Adámek, K., Novotný, J., Marwan, N., & Pánis, R. (2026). AccRQA library:
accelerating recurrence quantification analysis. *European Physical Journal
Special Topics*. https://doi.org/10.1140/epjs/s11734-026-02338-3

Coco, M. I., & Dale, R. (2014). Cross-recurrence quantification analysis of
categorical and continuous time series: An R package. *Frontiers in
Psychology*, **5**, 510.

Coco, M. I., et al. (2021). crqa: Recurrence quantification analysis for
categorical and continuous time series in R. *The R Journal*, **13**, 83–97.

Faure, P., & Korn, H. (2004). A new method to estimate the Kolmogorov
entropy from recurrence plots. *Physics Letters A*, **332**, 329–339.

Marwan, N., Romano, M. C., Thiel, M., & Kurths, J. (2007). Recurrence plots
for the analysis of complex systems. *Physics Reports*, **438**, 237–329.

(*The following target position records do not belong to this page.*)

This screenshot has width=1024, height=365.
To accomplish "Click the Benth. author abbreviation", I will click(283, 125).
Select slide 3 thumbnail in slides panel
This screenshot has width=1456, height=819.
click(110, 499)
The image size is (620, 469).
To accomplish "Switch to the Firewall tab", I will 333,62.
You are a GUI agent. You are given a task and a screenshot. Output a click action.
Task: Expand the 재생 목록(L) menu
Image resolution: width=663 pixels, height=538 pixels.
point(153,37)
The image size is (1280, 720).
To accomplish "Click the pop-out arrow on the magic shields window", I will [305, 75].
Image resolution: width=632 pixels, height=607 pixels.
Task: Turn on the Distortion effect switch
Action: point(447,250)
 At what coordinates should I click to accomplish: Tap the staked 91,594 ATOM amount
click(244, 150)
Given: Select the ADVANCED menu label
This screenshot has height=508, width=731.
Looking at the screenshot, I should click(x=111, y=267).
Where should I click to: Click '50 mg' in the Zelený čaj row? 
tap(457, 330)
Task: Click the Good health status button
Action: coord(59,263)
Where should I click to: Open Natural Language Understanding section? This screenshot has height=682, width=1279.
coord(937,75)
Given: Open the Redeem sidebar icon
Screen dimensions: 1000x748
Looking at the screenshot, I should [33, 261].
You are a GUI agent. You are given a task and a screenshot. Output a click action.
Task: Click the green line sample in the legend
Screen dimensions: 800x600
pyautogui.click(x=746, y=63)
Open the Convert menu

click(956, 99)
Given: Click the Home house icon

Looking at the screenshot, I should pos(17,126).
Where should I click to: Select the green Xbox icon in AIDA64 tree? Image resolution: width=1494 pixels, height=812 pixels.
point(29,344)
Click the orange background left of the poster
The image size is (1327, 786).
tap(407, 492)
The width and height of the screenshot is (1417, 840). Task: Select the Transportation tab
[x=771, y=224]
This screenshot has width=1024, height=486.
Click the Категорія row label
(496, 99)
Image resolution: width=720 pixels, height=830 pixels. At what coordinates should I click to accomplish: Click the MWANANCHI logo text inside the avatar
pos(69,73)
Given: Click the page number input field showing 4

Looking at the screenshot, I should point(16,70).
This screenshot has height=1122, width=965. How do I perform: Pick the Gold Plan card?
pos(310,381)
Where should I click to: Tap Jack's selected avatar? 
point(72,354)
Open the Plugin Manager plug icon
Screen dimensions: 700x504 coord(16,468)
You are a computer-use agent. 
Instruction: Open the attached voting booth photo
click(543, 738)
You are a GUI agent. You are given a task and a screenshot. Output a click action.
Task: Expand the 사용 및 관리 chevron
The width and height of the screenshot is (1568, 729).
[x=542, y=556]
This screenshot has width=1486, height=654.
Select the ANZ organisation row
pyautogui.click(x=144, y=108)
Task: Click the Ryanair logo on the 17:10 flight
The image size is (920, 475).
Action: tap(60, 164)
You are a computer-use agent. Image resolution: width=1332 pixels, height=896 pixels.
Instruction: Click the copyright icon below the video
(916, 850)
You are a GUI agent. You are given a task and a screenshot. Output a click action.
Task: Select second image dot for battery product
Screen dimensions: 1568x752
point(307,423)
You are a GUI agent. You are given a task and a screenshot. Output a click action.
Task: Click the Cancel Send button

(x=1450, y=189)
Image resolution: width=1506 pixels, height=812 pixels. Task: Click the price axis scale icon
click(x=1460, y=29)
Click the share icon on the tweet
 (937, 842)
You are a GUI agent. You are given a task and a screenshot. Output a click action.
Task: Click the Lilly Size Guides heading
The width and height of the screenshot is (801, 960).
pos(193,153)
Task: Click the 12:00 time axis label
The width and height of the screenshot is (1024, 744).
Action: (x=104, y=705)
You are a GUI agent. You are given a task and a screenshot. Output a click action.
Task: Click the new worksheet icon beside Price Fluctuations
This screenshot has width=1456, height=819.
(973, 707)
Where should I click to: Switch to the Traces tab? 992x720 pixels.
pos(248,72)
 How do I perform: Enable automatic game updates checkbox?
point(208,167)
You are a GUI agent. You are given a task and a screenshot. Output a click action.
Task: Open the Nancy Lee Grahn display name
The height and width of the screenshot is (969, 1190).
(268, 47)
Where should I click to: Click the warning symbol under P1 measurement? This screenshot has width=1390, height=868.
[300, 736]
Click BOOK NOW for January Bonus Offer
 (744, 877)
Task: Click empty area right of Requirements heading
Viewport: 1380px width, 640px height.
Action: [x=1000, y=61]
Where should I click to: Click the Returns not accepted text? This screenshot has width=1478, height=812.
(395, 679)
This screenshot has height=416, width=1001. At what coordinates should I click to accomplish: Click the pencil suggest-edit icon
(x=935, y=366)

Marwan, N., & Kraemer, K. H. (2023). Trends in recurrence analysis of
dynamical systems. *European Physical Journal Special Topics*, **232**, 5–27.

Schultz, D., Spiegel, S., Marwan, N., & Albayrak, S. (2015). Approximation
of diagonal line based measures in recurrence quantification analysis.
*Physics Letters A*, **379**, 997–1011.

Wallot, S. (2018). Multidimensional cross-recurrence quantification analysis
(MdCRQA). *Multivariate Behavioral Research*, 1–19.